I’m not embarrassed to tell you that “The Bachelor” on one of my very favorite television shows. It’s the romance writer in me, wanting a happy ending no matter how unrealistic and preposterous. I watched the first seasons sequestered in my bedroom so as not to be disturbed or ridiculed. My French Friend Janou would call and we would discuss every aspect of “who would he choose and why” during the commercials.
Then I discovered internet forums, with sleuthing and spoilers and recaps. I could read all about the behind-the-scenes editing, the producers’ tricks, the machinations of the contestants, who was in it for fame and who wanted to pack up her panties and go home.
I begged Banjo Man to watch it, but for years he refused. He eventually felt sorry for me and joined me in the living room. I told him that he could make any remarks he wanted, he could criticize and joke and gape and moan and swear and watch in wonder as beautiful and semi-beautiful women and handsome and semi-handsome men made fools of themselves in front of television cameras. Comments and observations were required in order to enhance the sheer craziness of the show.

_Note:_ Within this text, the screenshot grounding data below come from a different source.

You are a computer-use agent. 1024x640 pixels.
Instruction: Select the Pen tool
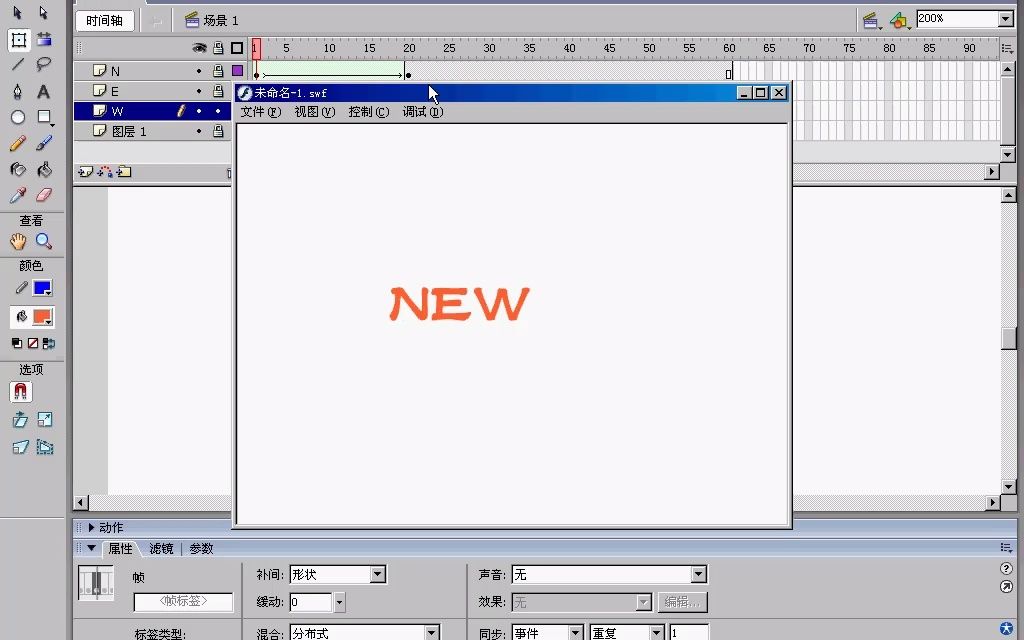18,91
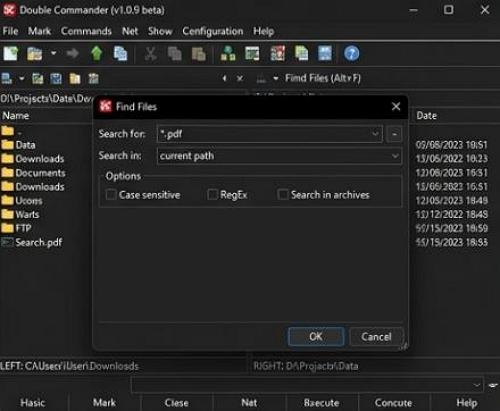Check Search in archives option
The image size is (500, 411).
[x=283, y=194]
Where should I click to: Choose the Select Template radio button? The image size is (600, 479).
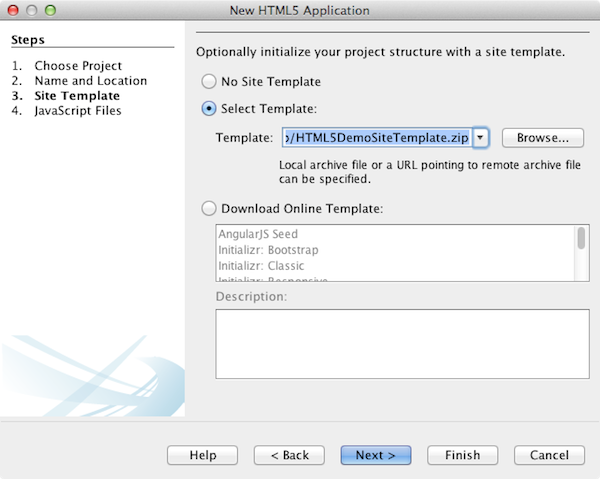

Banjo Man was hooked, as he never runs out of things to say. Plus, he is a very romantic guy who believes in happy endings, too. Soon we were scheduling our lives around Monday nights. The long-awaited (or dreaded) Final Rose Ceremony shows turned into food-munching events that rivalled the Super Bowl.

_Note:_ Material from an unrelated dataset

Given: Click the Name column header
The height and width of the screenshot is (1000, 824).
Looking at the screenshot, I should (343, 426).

Monday night was the beginning of Ben’s season. Ben was the final rejected bachelor last season. Everyone fell in love with this guy. He seemed funny and shy and normal, which a lot of Bachelor contestants are not.
Banjo Man and I settled in on the new couch, in front of the big TV, with bowls of giant salads and big glasses of water (we’re on our Healthy Eating Program right now). I had a notebook and pen so I could keep track of who got what amount of camera time, who had “sparks” with our hero and which ones were obviously going to be kept around by the producers in order to provide massive amounts of drama.
Poor Ben. This season’s crop of women included a drunk blogger (Jenna), an epidimiologist (Emily) who used breath spray before a kiss, a shy blonde (Brittney) who brought her grandmother along, a self-involved model (Courtney) and Lyndzie, who rode in on a horse. Sidesaddle. In a black ball gown.
She made it look easy.
Oh, and don’t forget Monica, who spent the evening trying to make out with Blakeley and being bleeped for her foul language.
I’ll go out on a limb and pick my final 6:
Kacie, from Tennessee, brunette and perky and “ready for love”
Elyse, gorgeous personal trainer
Emily, of the breath spray and sanitizing hand gel
Jamie, the nurse from NY with the rough childhood and custody of her siblings
Nicki, from Texas, divorced and bubbly and a bit young, but so cute
Lyndzie, the Guinivere imitator
And Courtney, the “I’m a model but I’m open to love” beauty: I think she’ll be in the final four or six, only because she was probably hired to be on the show and stir up trouble. I don’t think this gal wants to end up working in the vineyard with winemaker Ben. He may catch on early, but I doubt it. In the previews he was shown skinny-dipping with her. That’s a Bachelor First, in case you’re wondering.
Bare Ass Ben raised a lot of eyebrows with that move.
I can’t wait for next week.







LOL! You go girl! I am partial to the name, Ben. You made it sound so interesting that I may watch the next show. Fortunately Retired Mountain Man usually can’t hear what’s playing on the TV unless I have the volume turned up. He already claims that I watch weird shows so this one would just add to the list.